На мгновение все притихли. Слышно было, как, всасывая керосин, сипит фитиль в лампе. Яша глянул на часы:
— Люди добрые, я пропал!
— Который час?
— В Пинчеве уже светает. Мне надо бежать. Зевтл, останься тут на пару дней. Я заплачу. Тебя здесь не обидят.
— Ладно, ладно, мы сочтемся, — сказала Рейца.

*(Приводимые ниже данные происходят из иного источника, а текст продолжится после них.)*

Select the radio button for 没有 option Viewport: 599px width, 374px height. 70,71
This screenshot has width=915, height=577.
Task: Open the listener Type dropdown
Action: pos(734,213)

— Куда вы летите? Куда вы летите? — огорчился Герман. — Здесь, когда делается немножко поздно, все сразу пугаются. А чего пугаться? В Буэнос-Айресе мы не ложимся спать целую ночь. Зимой и летом. У нас, если идут в театр, представление кончается в час ночи. Но домой потом никто не торопится, идут или в кофейню, или в ресторацию и сначала едят бифштекс, а потом как следует пьют. А когда возвращаются в дом, на улице — день.
— Когда же спать ложатся? — спросила Зевтл.
— Кому надо спать? Два часа в сутки вполне хватает…
Яша уже собирался. Поблагодарил за радушный прием. Рейца взглянула на него оценивающе и вопросительно. Ему даже показалось, что она подает какой-то знак, приложив палец к губам, а потом неторопливо сказав:
— Не считайте себя гостем. Мы людей не едим.
— Когда забежите? — спросил Герман. — Нам надо потолковать. Есть о чем.